§ **TAAKOMSCHRIJVING**
Welke auteur kwam volgens het fragment over wetenschap en onderwijs kort na de publicatie Van Calcar 1981a tot dezelfde vaststelling?

Wetenschap en onderwijs
In Van Calcar 1981a wijs ik erop, met verwijzing naar de wetenschapsfilosofie, dat wij de werkelijkheid waarnemen vanuit een bepaalde theorie die we ons verworven hebben sinds we leerden praten. Ik trek deze constatering door naar het deel van de werkelijkheid dat taal heet. Oordelen over bijvoorbeeld het Nederlands, die leerlingen moeten geven, of uitspraken die zij moeten doen over zinsverbanden of betekenissen zijn afhankelijk van de theorie waarover zij beschikken. Zonder zo'n theorie valt er geen uitspraak te doen dan geheel willekeurig. Niet lang na deze publicatie komt A. Sturm 1983 tot dezelfde vaststelling. De conclusie die ik uit deze vaststelling trok, luidde: als leerlingen oordelen over taal moeten uitspreken, dan zullen zij kennis moeten hebben van taal en taalgebruik, dus moeten beschikken over een theorie in één of andere vorm. Vervolgens is het niet zonder consequenties welke grammatica in het onderwijs geïntroduceerd wordt, dus vanuit welke theorie leerlingen wordt gevraagd naar taal te kijken, want afhankelijk van de theorie zullen zij anders kijken, anders handelen (cf. ook Van Calcar, 1987: h.19). Voor zover ik zie, spelen deze overwegingen geen enkele rol bij de schrijvers van grammatica's. Het is mogelijk, dat zij er zelfs geen idee van hebben dat ze een rol moeten spelen, met uitzondering van A. Sturm blijkens bovenvermeld artikel.

§ **RECORDFRAGMENTEN**
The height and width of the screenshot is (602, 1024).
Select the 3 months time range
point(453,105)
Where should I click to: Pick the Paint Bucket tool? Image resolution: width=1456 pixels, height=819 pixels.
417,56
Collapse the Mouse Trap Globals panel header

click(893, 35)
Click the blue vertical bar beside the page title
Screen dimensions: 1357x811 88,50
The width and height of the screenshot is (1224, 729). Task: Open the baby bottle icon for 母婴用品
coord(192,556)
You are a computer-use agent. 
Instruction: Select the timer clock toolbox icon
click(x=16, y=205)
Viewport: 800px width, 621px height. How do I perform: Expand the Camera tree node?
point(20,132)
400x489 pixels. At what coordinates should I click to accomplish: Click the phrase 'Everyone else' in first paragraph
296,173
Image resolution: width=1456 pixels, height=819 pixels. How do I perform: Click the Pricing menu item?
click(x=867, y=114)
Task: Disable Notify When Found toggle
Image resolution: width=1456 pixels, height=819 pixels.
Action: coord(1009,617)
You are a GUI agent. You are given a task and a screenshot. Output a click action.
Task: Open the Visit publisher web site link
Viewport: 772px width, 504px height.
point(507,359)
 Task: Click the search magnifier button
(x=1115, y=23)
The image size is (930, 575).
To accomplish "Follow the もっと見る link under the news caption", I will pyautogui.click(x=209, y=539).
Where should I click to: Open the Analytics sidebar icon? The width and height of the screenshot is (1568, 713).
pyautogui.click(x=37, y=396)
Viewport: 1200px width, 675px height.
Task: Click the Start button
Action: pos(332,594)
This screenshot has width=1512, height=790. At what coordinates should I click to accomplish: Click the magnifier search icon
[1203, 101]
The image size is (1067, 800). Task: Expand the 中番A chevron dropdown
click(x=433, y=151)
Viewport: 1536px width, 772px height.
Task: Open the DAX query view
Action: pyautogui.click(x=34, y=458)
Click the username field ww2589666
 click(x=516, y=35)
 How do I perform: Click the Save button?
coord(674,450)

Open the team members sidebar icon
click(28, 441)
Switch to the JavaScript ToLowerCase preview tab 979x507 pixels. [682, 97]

§ **SCHRIFTELIJK ANTWOORD**
A. Sturm, in 1983.